== Kutipan sumber ==

Sebagai tanda penghargaan tertinggi, Raja Charles II menganugerahkan gelar kehormatan "Knight" atau "Sir" kepada kedua duta besar, lengkap dengan pedang kehormatan. Kyai Ngabehi Naya Wipraya diberi gelar Sir Abdul, sementara Kyai Ngabehi Jaya Sedana diberi gelar Sir Achmet. Penganugerahan gelar bangsawan Inggris ini merupakan prestise luar biasa yang menunjukkan Banten diakui sebagai mitra setara oleh salah satu kekuatan Eropa terkuat.

Selama tinggal di London, rombongan juga diajak berkeliling kota, mengunjungi pembesar-pembesar kerajaan dan pejabat British East India Company. Mereka menjadi sensasi di kalangan aristokrat Inggris, dan potret mereka diabadikan dan kini tersimpan di Museum Mankind, London.

VI. Kepulangan dan Tragedi

Pada 5 Juli 1682, kedua duta besar meminta izin kepada Raja Charles II untuk kembali ke Banten. Mereka naik kapal bernama *Kemphorne* dari Pelabuhan Chatham dan mulai berlayar pada 23 Agustus 1682.

Setelah perjalanan lima bulan, rombongan tiba di Banten pada 20 Januari 1683. Namun yang mereka temukan adalah kehancuran. Kesultanan yang mereka tinggalkan dalam keadaan jaya telah berubah menjadi medan perang saudara yang brutal.

VII. Konflik Ayah-Anak: Kehancuran Kejayaan Banten

Selama delegasi berada di Inggris, konflik internal Kesultanan Banten mencapai puncaknya. Perselisihan antara Sultan Ageng Tirtayasa dan putranya, Sultan Haji (Sultan Abu Nashar Abdul Qahar), yang telah muncul sejak akhir 1681, berkembang menjadi perang saudara yang mengerikan.

===
== Bahan terkumpul ==

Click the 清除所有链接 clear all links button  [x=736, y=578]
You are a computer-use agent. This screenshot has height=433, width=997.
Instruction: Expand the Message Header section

===

__Permintaan__: Ubah seluruh bagian kutipan tentang utusan Banten ke Inggris, dari "Selama tinggal di" terus sampai "23 Agustus 1682.", dengan mengganti "rombongan" menjadi "delegasi". Daftar di atas tidak perlu dipakai.

__Jawaban__:
Selama tinggal di London, delegasi juga diajak berkeliling kota, mengunjungi pembesar-pembesar kerajaan dan pejabat British East India Company. Mereka menjadi sensasi di kalangan aristokrat Inggris, dan potret mereka diabadikan dan kini tersimpan di Museum Mankind, London.

VI. Kepulangan dan Tragedi

Pada 5 Juli 1682, kedua duta besar meminta izin kepada Raja Charles II untuk kembali ke Banten. Mereka naik kapal bernama *Kemphorne* dari Pelabuhan Chatham dan mulai berlayar pada 23 Agustus 1682.